10. Bye, Javas!

We don't remember days, we remember moments.

- Cesare Pavese-


Setelah hari ini statusku bakal berubah menjadi karyawan News Paper. Menikmati hari-hari terakhir di kantor malah bikin nuansanya menjadi dramatis karena di sini aku pertama kali berkarir. Kuserap aura positif tempat ini sebagai pemacu energi kinerjaku di kemudian hari.

"Cup, cup." Aku memeluk Salvi yang sesenggukan sejak tadi, mengelus punggungnya teratur.

Landung, Adira, Leya, dan beberapa orang lainnya berkerumun di sekitar kubikelku. Bahkan Mang Cecep turut mengambil bagian dalam kerumunan itu. Sejak pagi aku belum mendapati sosok Javas berkeliaran di kantor. Entah manusia satu itu ke mana. Padahal aku sangat menanti otorisasi surat pengunduran diri serta surat rekomendasi yang sudah tergeletak rapi di atas mejanya dari hari lalu.

"Beb, hiks. Gue nggak rela," isak Salvi.

"Duh, jangan bikin gue baper. Lagipula kita masih satu kota, lho.

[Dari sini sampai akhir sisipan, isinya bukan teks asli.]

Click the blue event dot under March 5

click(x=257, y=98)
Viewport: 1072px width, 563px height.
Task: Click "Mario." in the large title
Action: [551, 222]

Masih mudah ditelusuri batang hidungnya lah," sahutku.

"Biasanya kalau ada yang resign gini pulang ngantor kita makan-makan. Jadi, nanti makan di mana kita?" celetuk Landung mengalihkan suasana.

"Di mana-mana yang penting senang, Ndung. Tau lah nanti nunggu arahan bos aja. Kali aja mau candle light dinner sama si Tika," celetuk Leya.

Mataku melotot tajam sampai rasanya bola mata hendak keluar. Leya terkikik. Kami lagi asyik membangun chemistry sampai tidak menyadari seseorang baru saja bergabung. Deheman berat pemilik suara itu menyadarkan interaksi sosial kami.

"Pada ngapain? Nggak kerja malah nggosip," ujar Javas.

"Eh, sejak kapan Bapak di situ?" Landung berjingkat.

"Kembali ke tempat masing-masing!" perintah Javas.

Segera kerumunan membuyar menyisakan aku dan Javas. Sudah kuduga Javas bakal ngetem lama di tempatku. Dia berdiri di depan kubikelku, seperti biasa mengintimidasi melalui cahaya matanya yang membuatku muak.

"Kenapa Bapak nggak kembali ke ruangan Bapak? Malah berdiri di situ menjadikan saya tontonan," dengusku.

"Sebentar lagi saya balik ke ruangan saya, dengan syarat kamu juga ikut ke sana." Javas justru menumpukan kedua tangannya di atas kubikelku, membuatku jemu.

"Itu bukan syarat tapi paksaan, Pak. Jangan bilang mentang-mentang ini hari terakhir saya lantas Bapak mau nyuruh saya ngepel ruangan Bapak, ya?" selidikku memicingkan mata.

"Entahlah. Ya sudah kalau kamu tidak mau. Suratnya tidak akan saya tanda tangani." Javas mengedikkan bahu seraya berlalu.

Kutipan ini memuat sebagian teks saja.